In Afghanistan, the United States had
turned over to international terrorists, the Taliban, an entire country. And
the Biden administration had left behind both Americans and Afghans who had helped
Americans to preserve a peace for two decades. In addition, the Biden
administration had surrendered to the Taliban, Bagram Airfield, along with a
massive cache of weaponry, as yet an unacknowledged strategic error of the
Biden administration.
A heedless repetition of strategic mistakes in politics may
sometimes be fatal. No doubt Biden’s
miscalculations in Afghanistan figured into the administration’s early strategic
calculations in Ukraine. Why supply Ukraine with weapons and provide assisting
air cover if Biden’s Pentagon’s advisors were telling him that Ukraine might
well turn out to be a second Afghanistan?

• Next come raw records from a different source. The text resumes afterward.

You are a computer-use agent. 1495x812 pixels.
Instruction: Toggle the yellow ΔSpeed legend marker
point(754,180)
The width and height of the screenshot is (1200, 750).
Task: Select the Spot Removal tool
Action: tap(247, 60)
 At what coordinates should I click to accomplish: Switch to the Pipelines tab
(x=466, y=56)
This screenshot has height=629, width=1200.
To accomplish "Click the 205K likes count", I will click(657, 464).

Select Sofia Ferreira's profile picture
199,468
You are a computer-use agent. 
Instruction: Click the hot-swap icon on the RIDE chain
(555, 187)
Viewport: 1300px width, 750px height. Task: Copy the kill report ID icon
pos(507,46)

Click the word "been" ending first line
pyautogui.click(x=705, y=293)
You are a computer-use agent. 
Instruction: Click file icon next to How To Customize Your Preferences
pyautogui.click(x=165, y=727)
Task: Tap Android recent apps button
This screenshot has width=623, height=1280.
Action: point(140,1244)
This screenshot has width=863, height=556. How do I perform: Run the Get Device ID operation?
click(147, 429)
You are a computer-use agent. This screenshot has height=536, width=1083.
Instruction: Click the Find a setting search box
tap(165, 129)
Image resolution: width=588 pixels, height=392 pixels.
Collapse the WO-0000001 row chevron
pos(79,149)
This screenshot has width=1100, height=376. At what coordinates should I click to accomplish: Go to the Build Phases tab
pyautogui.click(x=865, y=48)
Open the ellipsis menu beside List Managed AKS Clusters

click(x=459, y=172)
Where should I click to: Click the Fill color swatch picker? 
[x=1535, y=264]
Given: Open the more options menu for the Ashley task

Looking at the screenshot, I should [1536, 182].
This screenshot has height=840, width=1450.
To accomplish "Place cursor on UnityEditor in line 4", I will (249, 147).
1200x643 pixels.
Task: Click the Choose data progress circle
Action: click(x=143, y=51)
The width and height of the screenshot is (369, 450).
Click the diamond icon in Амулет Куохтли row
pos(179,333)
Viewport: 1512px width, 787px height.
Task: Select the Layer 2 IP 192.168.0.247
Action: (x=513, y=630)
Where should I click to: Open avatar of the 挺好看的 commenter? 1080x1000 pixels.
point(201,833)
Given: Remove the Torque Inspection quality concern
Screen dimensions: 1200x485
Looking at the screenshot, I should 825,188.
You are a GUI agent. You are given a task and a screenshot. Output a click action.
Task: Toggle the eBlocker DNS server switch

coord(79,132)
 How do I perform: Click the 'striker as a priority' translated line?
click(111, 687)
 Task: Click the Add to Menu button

Surprise, surprise – Ukrainians, it turned out, were not
prepared to deliver their country to a victorious and rapacious Putin. When Abraham
Lincoln was pressed by members of his cabinet to fire General Grant, who had
suffered minor defeats. Lincoln replied, “I need that man. He fights!”
Ukrainians fight. And it’s rather a good thing they do, not
especially for suffering Ukrainian civilians, many of whom have lost their
lives in Ukraine’s major cities, under unremitting attack from Putin’s superior
forces that command the skies over Ukraine. No, no – if the resistance to Putin
is not successful in Ukraine, it must be successful in Poland and the Baltic
States not yet under a crushing Russian bombardment.
The economically crippling sanctions imposed on Russia by the United
States, Germany, Poland and NATO allies, all potential victims of Putin should
Ukraine fall, have not saved a single life lost to Putin’s unanswered
aggressions. But in the long run, Biden and others believe, the sanctions may
at least deliver an unambiguous message to Russia: Sanctions, more or less equitable, distribute
suffering, and suffering clears the mind wonderfully.
What, some are now wondering, would a peace proposal preventing
further Russian aggressions look like?
It should contain, at a minimum, the following terms: Every
Russian aggressor in Ukraine must leave the country prior to the signing of a
peace agreement. Russia must pay reparations to Ukraine in an amount sufficient
to restore Ukrainian cities. Russia must formally agree that Ukraine is a
sovereign nation. All parts of Ukraine
that have been forcibly seized by Russia, including Crimea, must be returned to
Ukraine. The buildup of Ukraine’s defense forces will continue until the
country is sufficiently armed to prevent further military incursions from
Russia. None of the sanctions imposed on Russia, presently or in the future,
will be withdrawn until all of the demands above are satisfied.
Despite his brave words in Poland – misconstrued, Biden has
insisted – that the free West ought not to do business with Putin, a war
criminal, Biden is a creature of bad habits, one of which is an unseemly
posturing before political campaigns commence, a trait he and other politicians
share with former President Donald Trump.
It is altogether likely Biden has no intention of
maintaining long term sanctions on Russia until the country tires of its
Stalin-light autocrat and dumps him in the ashbin of history, a consummation devoutly
to be wished. But this end cannot come to pass unless Putin fails, and
is known to have failed, in Ukraine.
The strewn rubble in Ukraine large cities, the masses of war-wounded
women and children leaving the country, Putin’s strategic effort to permanently
divide Ukraine along the lines of North and South Korea, and his ambition to
use the country as a bridge for Russian land trade with Europe, may succeed in
laying waste the best laid diplomatic plans of Biden and Democrat politicians
and news editors, all of whom are prepared to both weep over Ukraine and, at
the same time, surrender it to Putin as a trophy that will allow him an easy
exit back to Moscow, where he will be wined and dined by detestable, globalist
American billionaires.
That would be both a humiliating defeat of a mindless
American diplomacy-for-diplomacy’s-sake, and final proof of Marx’s dictum that
a historic tragedy, when needlessly repeated, makes its reappearance on the
world historical stage as comic farce.